Жизнь и прежде наносила ей удары исподтишка. Сразу после того, как она поступила в кулинарную школу, тяжело заболела мать, и Анжелине пришлось отказаться от своих планов. Три года она ухаживала за Эммалин, пока в конце концов та не ушла – тихо, мирно, во сне. В следующие полгода у ее отца, Ральфа, начала развиваться тяжелейшая деменция, а два годя спустя инсульт унес и его. Она никогда не жалела о времени, отданном уходу за стариками, – она любила родителей, с нежностью хранила воспоминания о них, и здоровых, и уже больных. Но к тому моменту, когда оба умерли, сама она растеряла все свои амбиции и мечты. А потом встретила Фрэнка, и радостей совместной жизни с ним было более чем достаточно для счастья.
На церемонии Грегори Ди Грегорио, директор похоронной конторы, почтительно приблизился к Анжелине. Не за горами был его девяностый день рождения, но старик встречал его с прямой спиной, ясными глазами, аккуратно подстриженной пышной шевелюрой, уложенной по моде его молодости. Его сыновья, неизменно учтивые и обходительные, усадили Анжелину со свекровью в небольшом алькове, рядом с молодым приходским священником. Мистер Ди Грегорио хранил в памяти истории длинной череды семейств, прошедших через врата его заведения.
– Миссис Д'Анжело, позволите присесть к вам на минутку?
Обернувшись, Анжелина чуть плотнее натянула черную шаль, покрывавшую плечи.

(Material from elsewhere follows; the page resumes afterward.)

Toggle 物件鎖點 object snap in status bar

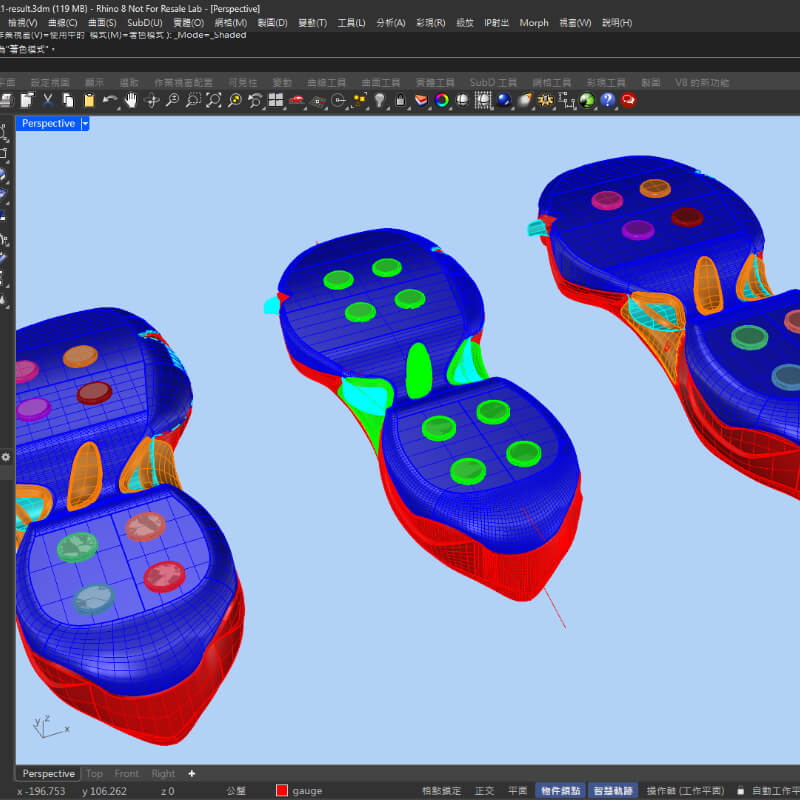[560, 790]
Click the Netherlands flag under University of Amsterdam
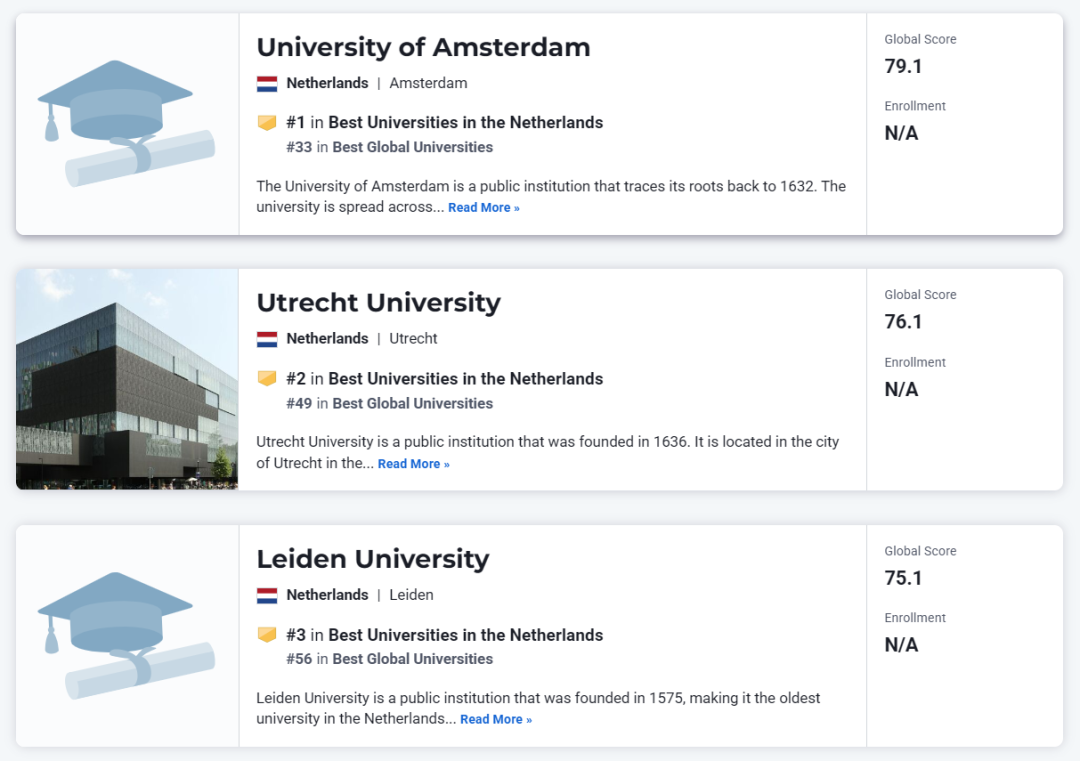The height and width of the screenshot is (761, 1080). (x=267, y=84)

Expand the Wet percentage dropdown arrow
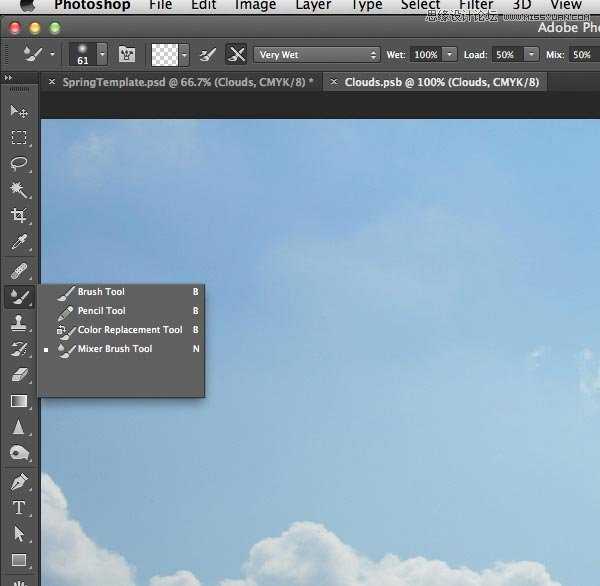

– Разумеется, мистер Ди Грегорио. И благодарю вас. Все выглядит замечательно.
– Спасибо на добром слове. Я очень сочувствую вам. Ваш муж был прекрасным человеком, я хорошо знаком с его семьей. Нам всем будет его не хватать.
Анжелина уже не в первый и не в последний раз заметила, что никто из обращавшихся к ней не называет Фрэнка по имени. Словно люди инстинктивно чувствуют, как больно ей это слышать.
– Я потерял свою жену, Флоренс, еще в молодости, – продолжал он. – И сорок лет живу один. Никогда больше не женился. Когда начинаю тосковать по ней, я читаю молитву, и сразу становится легче. Не могу сказать наверняка, что она меня слышит, но что-то в этом все же есть. Те, кого мы любим, навсегда остаются в наших сердцах, но жизнь продолжается. Да, жизнь продолжается. Если вам что-нибудь понадобится, миссис Д'Анжело, пожалуйста, дайте знать мне или моим мальчикам, хорошо?
– Да, непременно. Спасибо вам.
Анжелина и вправду была признательна мистеру Ди Грегорио. Рассказом о своей жене и жизни после ее смерти он отвлек ее от происходящего, чего наверняка и добивался.
Мистер Ди Грегорио кивнул на прощанье и вернулся на свой пост у дверей. Ей захотелось окликнуть его и сказать, что да, ей действительно кое-что нужно. Не мог бы он или, может, его сыновья отправить ее назад во времени, примерно на неделю? Она бы уговорила Фрэнка сходить к врачу и обязательно спустилась вместе с ним в кухню той ночью и успела вовремя позвонить в «скорую помощь», сумела бы изменить хоть что-то.
Анжелине казалось, будто она покидает собственное тело, как описывают люди, пережившие клиническую смерть. Она, правда, пока жива, но если они с Фрэнком были истинными супругами, то есть по сути одним целым, тогда она, вероятно, ощущает сейчас, что такое смерть, испытывает в эту секунду его чувства. И если все так, то смерть – это холод, тьма и одиночество.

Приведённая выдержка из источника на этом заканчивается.